Marjuan's nose is in his sleeve because his sweater is soaked with glue. I could smell it from five paces away. He came up to me outside the cinema asking for a dirham because I took a picture of something near him. I told him if he came back tomorrow and didn't smell like glue I would go to the store with him to buy him bread. But he didn't come back the next day.  Posted by Hello


a bride in a box, a wedding march through town Posted by Hello


Mr. Sinhaji, the director of the cinema for 20 years Posted by Hello


under a Moroccan Star at the Gran Cafe de Paris, my favorite haunt so far Posted by Hello

Tuesday, March 22, 2005


tide, better than shout Posted by Hello

Monday, March 21, 2005


The tide coming in fast at Asilah created a corner Posted by Hello

Friday, March 18, 2005


Clandestine shoes--"You're not going to show customs right?"  Posted by Hello


neighbors in the medina Posted by Hello

Petit Socco Cafe

When I sit down at the café a man at the café adjacent stands up, puts his open palm in the air and hollers, smiling widely, “Italiana?” nods and bows like a bull fighter to the queen. A man walking back to his seat passes me and smiles “Hola,” he teases the word. I answer “hola.” A waiter brings me my mint tea, no extra sugar I presume, just the standard five cubes, and he keeps walking down the stairs of the café, and across the street to the barbershop where he delivers tea to a man getting a haircut.

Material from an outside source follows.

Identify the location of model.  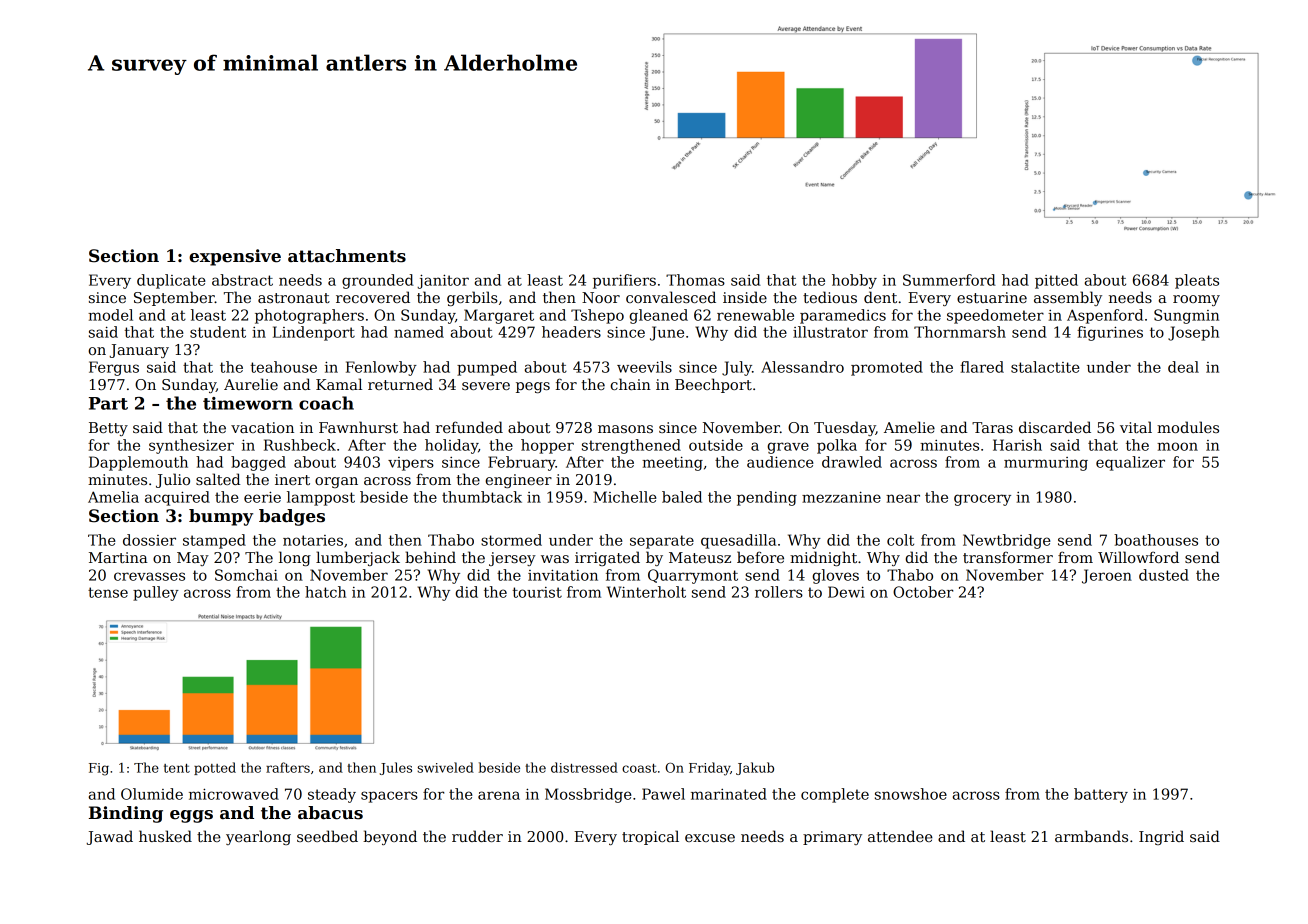
(110, 315).
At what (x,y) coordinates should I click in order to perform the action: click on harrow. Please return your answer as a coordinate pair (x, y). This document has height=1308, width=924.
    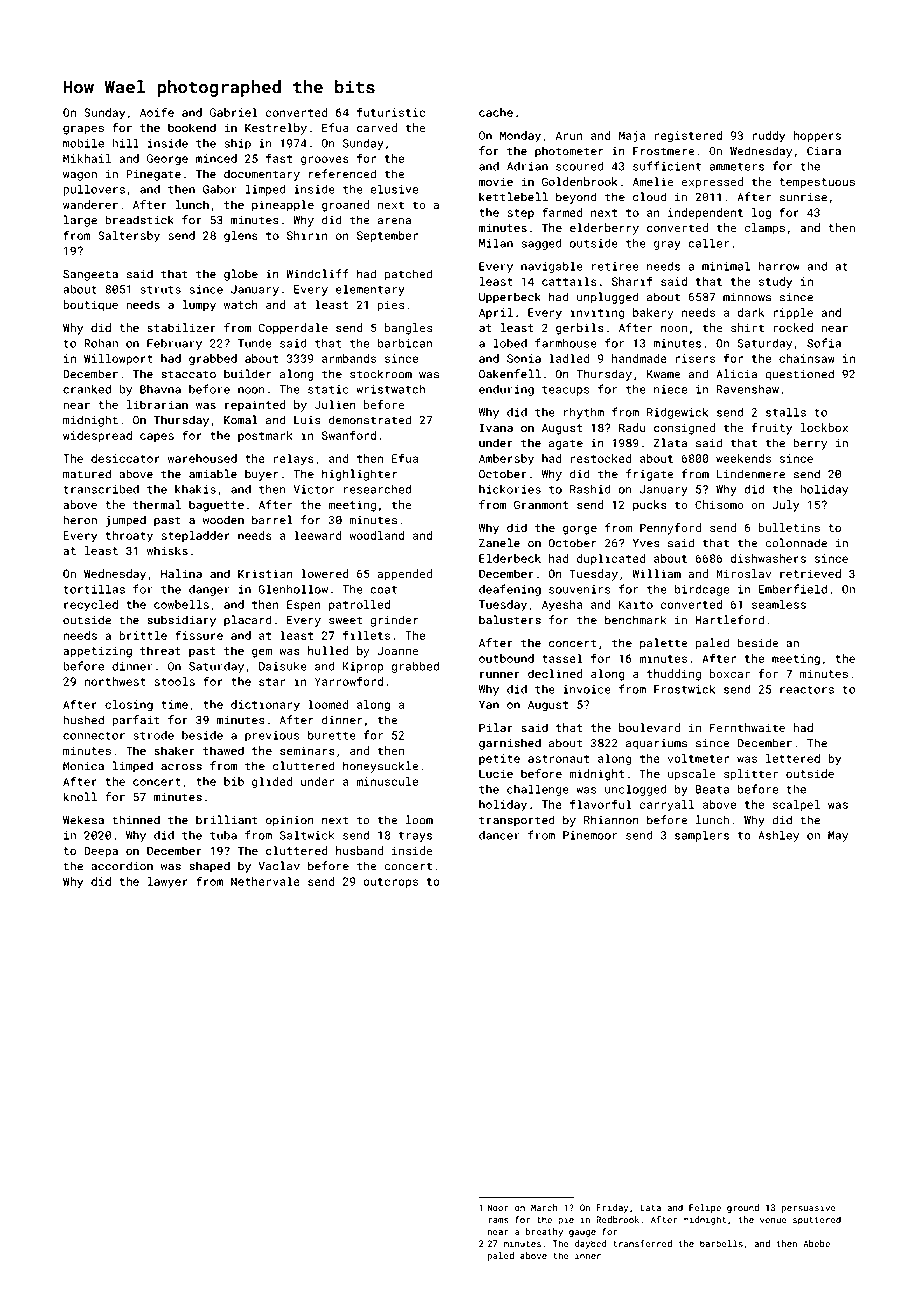
    Looking at the image, I should click on (779, 266).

I try to check out everyone’s teeth sitting at the same café, but their lips fairly well cover any sign of teeth, or sometimes a mustache, is like an external row. I would rather have the tea with honey but once I asked and they said, “If you drink mint tea with honey, the wind will hit you.” The man said it in a whisper, in order not to incite the wrath of the wind for having warned me I suppose.

All the chairs are set up to face the square of the Petit Socco, the little market. I turn my chair to use the table. I am now watching the people lined up along the café wall watching the street life. Women walk by in their slippers, not even the traditional kind, full blown stuffed animals, pound the streets.
The man across from me starts telling me people in Casablanca are better than people in Tangier. He is trying to convince me to come with him there, to his house on the beach. He pulls his fingers from the corners of his mouth out to an imaginary point in midair, not far, though, a gesture cut short as he looks around and decides to be discrete among the Tangerines. This means something negative but I’m not sure what.

A man in the café adjacent can’t pay and the waiter grabs his arm, stomps on his foot hard and lets him go, not to cause a scene. The man is free, but dizzying to watch, so goofy are his eyes, they don’t seem to be focused anywhere. He walks away with something still clenched in his fist. He raises his fist to his mouth and opens his palm at the last second; a white powder disperses from around the corners of his clap. A small boy struts in front of the café, and just as he is about to disappear around the corner, looks at me mischievously, takes his fist away from his mouth, and lets out the most delicate ribbon of white smoke I have ever seen. “Did you see that?” I ask my neighbor. “What was that?” He doesn’t have an answer. “Could be anything,” he says, not very helpfully. Well at least it’s not glue, which is the cheapest, most common drug in the city.


Thursday, March 10, 2005


Chaudiere Ideal Posted by Hello


staring into the mouth of the beast Posted by Hello

Tangier, Morocco// March 6, 2005// Chaudiere Ideal

I am sitting on a an abstract rug with a couple pillows under me, eating a tangerine. It's sunday, my first free day since I arrived Monday. Every once in awhile I have to feed the fire in the next room. The beast eats four logs and a bag of charcoal to get embered up, then one bag of charcoal every two hours thereafter until I fall asleep. So far I’ve been feeding it only when I get home at night, which has been consistently around 10pm. The idea is, I don’t feel the heat at all, I start it before I go to bed and sleep well. Today (alyoun) is the first rainy day here, the farmers are dancing, I am feeding the beast. I am getting very good at starting fires.